Thank you both very much. I was able to contact a student who took this class semester, and he said to do it a completely different way. I'm not sure how it relates to the way we were originally going. Would I end up getting the same answer either way? This is the way he showed me to do it:

Put it in the form $\displaystyle{(1-x^{2})\,\sum_{n=2}^{\infty}n(n-1)c_{n}x^{n-2}-6\,x\,\sum_{n=1}^{\infty}nc_{n}x^{n-1}-4\,\sum_{n=0}^{\infty}c_{n}x^{n}=0}.$

Then substitute different values for n (0, 1, 2,...) into each part and write them down. The order I'm writing it below is: what n equals, first term, second term, third term.. each seperated by a "||" (i apologize for the confusing notation, its easier on paper where you can space out the columns and rows)

n=0 || 0 || 0 || -4c(0)
n=1 || 0 || -6c(1) || -4c(1)x
n=2 || 2(1-x^2)c(2) || -12x^2c(2) || -4c(2)x^2
n=3 || 6c(3)x - 6c(3)x^3) || -18x^3c(3) || -4c(3)x^3
n=4 || 12c(4)x^2 - 12c(4)x^4 || -24x^4c(4) || -4c(4)x^(4)

then you look at the powers of x in each of those, and set everything with equal powers of x to 0. For example, -6xc(1), -4xc(1) and 6xc(3) are all the terms that involve x to the first power, so you add those terms and set it equal to zero. by doing this for each value of x, you get a bunch of equations, from which you can get all c values in terms of c(1) and c(2).

The main equation is apparently:

$\displaystyle{\sum_{n=0}^{\infty}c_0 + xc_0 + x^2c_2 + x^3c_3....\,}.$

since we can get c(2), c(3), etc in terms of c(0) and c(1), we substituted those values into the above equation for a final answer of:

$\displaystyle{\{y}={c_0}(1 + 2x^2 + 3x^4....) + {c_1}(x +( 5x^3)/3 + (7x^5)/3....)}.$
July 25th 2010, 07:47 AM
bondesan

What your friend taught you was, mutatis mutandi, what we did, but in a less formal way. It works too, but I find more secure doing how Ackbeet did.
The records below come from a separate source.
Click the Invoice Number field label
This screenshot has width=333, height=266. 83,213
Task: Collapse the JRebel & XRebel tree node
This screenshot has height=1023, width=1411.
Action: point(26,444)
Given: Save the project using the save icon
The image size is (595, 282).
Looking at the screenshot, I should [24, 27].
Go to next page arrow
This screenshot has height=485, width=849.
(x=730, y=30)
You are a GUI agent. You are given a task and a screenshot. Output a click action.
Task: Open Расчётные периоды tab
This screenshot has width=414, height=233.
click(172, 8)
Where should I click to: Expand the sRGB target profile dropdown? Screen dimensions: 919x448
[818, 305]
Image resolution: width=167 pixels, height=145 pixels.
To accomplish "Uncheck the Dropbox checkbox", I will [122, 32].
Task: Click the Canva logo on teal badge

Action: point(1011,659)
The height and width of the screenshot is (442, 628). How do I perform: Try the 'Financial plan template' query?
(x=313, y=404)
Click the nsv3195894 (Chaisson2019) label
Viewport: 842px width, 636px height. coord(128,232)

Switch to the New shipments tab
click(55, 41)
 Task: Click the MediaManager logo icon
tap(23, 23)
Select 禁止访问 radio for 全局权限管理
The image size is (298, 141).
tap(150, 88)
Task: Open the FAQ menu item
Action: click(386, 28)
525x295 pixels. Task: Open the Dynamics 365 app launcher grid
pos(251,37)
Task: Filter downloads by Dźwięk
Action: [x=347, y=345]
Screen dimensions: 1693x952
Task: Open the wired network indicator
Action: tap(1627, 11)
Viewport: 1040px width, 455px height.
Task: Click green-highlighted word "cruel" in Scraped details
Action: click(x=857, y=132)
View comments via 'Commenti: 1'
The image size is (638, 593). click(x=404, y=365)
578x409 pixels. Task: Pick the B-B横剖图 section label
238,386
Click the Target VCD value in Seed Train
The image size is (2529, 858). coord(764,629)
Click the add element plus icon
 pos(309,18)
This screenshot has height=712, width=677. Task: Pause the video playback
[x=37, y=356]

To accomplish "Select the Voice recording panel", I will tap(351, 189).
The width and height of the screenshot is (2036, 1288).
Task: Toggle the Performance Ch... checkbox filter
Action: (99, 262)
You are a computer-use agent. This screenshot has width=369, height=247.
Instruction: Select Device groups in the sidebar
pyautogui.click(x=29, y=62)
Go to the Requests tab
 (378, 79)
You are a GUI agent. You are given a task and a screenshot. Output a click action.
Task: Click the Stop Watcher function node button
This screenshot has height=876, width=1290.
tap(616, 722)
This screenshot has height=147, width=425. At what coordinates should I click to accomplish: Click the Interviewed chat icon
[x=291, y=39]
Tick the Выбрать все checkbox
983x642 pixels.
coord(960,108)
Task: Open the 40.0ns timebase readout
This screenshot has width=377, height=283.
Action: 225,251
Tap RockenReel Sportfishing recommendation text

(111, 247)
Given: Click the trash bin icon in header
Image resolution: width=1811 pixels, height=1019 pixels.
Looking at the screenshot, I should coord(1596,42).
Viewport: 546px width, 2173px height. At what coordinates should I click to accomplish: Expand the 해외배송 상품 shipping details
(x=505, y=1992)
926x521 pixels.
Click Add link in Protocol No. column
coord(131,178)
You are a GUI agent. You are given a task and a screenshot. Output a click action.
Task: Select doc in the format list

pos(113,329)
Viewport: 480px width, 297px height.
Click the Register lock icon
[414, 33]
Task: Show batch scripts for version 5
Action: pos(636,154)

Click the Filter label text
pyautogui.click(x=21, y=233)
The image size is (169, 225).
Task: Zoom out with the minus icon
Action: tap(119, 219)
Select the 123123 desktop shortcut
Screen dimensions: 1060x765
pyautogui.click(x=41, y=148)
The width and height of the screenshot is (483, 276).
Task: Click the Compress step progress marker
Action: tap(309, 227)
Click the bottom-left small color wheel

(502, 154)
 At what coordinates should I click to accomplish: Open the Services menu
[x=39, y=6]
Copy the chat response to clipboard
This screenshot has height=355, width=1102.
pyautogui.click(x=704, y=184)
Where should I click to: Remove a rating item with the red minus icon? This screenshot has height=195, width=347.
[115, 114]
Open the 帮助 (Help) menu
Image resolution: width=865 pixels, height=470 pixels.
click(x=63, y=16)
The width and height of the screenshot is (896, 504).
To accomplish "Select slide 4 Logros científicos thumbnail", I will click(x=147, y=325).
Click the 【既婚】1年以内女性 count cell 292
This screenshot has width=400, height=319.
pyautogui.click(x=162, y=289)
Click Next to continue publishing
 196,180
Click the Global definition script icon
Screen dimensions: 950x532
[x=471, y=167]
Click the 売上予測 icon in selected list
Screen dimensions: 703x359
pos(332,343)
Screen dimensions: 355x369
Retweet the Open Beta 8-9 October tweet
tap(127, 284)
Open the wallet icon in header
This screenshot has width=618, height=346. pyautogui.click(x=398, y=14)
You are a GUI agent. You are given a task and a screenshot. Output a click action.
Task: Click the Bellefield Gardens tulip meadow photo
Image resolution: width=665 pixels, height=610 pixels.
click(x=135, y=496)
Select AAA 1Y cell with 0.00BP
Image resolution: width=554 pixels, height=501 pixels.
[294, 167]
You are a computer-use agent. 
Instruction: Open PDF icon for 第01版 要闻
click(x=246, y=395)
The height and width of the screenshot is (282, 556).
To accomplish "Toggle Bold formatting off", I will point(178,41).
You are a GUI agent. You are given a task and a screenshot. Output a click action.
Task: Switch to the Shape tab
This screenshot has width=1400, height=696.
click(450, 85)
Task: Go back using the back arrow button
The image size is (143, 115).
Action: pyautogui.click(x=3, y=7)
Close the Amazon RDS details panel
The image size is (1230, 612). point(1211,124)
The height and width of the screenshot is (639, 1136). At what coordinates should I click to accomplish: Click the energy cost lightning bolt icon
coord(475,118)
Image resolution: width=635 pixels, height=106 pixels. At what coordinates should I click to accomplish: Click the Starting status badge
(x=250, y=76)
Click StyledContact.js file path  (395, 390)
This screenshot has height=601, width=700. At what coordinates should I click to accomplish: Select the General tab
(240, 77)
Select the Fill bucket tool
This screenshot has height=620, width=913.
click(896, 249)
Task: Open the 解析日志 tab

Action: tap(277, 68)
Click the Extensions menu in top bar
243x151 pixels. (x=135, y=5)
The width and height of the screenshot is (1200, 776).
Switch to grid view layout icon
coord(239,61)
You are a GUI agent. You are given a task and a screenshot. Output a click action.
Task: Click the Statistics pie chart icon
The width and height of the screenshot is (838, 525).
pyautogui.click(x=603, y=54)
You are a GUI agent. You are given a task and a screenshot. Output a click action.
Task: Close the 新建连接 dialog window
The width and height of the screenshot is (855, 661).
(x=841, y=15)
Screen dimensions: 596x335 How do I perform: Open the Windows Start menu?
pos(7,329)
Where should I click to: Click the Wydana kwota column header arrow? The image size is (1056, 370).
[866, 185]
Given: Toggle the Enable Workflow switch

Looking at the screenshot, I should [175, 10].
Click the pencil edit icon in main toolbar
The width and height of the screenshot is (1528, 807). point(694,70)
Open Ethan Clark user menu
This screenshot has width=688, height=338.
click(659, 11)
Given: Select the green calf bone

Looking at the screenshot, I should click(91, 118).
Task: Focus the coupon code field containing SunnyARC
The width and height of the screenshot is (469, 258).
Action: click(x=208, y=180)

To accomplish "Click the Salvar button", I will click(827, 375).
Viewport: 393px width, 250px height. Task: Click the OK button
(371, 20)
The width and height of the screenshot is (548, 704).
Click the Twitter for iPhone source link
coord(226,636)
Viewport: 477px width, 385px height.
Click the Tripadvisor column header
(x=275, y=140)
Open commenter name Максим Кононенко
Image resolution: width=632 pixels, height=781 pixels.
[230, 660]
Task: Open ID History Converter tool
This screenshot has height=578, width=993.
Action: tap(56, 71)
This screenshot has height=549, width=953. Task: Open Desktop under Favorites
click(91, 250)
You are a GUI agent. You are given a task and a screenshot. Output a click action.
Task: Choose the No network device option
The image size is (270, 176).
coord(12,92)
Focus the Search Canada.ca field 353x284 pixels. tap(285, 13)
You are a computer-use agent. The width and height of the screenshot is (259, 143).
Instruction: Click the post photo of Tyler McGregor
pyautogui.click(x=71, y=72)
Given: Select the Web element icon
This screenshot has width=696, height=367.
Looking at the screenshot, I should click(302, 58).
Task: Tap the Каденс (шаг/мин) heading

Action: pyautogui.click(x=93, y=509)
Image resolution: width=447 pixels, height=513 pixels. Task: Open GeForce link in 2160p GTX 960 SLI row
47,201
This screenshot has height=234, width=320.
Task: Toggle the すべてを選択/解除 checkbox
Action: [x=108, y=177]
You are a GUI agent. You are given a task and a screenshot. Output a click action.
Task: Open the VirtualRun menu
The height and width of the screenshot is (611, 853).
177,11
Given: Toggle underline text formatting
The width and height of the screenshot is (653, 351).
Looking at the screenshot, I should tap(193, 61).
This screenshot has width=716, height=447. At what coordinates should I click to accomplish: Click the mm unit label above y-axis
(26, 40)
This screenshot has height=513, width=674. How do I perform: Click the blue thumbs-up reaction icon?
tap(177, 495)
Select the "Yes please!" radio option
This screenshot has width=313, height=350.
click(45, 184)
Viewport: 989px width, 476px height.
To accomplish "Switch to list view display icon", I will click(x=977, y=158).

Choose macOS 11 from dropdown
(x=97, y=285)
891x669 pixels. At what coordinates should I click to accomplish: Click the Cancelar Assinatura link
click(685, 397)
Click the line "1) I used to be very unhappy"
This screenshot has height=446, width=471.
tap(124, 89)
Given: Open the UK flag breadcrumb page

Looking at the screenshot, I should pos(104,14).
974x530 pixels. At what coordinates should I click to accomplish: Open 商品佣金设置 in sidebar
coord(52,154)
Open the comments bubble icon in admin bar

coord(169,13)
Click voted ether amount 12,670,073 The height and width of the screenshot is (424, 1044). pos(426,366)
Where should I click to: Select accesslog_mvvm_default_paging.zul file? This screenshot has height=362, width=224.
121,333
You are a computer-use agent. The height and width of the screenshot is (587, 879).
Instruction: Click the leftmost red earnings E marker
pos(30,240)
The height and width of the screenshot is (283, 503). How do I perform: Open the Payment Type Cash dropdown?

If you look closely, first we assumed that the power series $\sum_{n=0}^{\infty} a_n x^n$ would converge to a function y(x), and this y(x) would satisfy the diff. equation. Second, we plugged our guess (or ansatz) in the equation and arranged the terms that was outside the sums into them. By doing this, we sealed the relation of the coefficients.

Right now, you can either plug values of n and write them in a sheet like you did or you can change the indexes and the powers of the sums to match them. By doing this you'll have to strip some terms out (that will have the same power of x), but this is essentially what your friend did.

Now, we are in a situation that an entire expression is equal to zero, but you know that some terms of this expression are not. More than that, you know that this is a linear combination of some functions that are not linearly dependent each other, so it implies that our coefficients should all be equal to zero. Since you do not know the coefficients, but you can find a relation between each other (the recurrence relation), it follows that the series will be dependet of two of them, and this is natural - when you solve a second order diff.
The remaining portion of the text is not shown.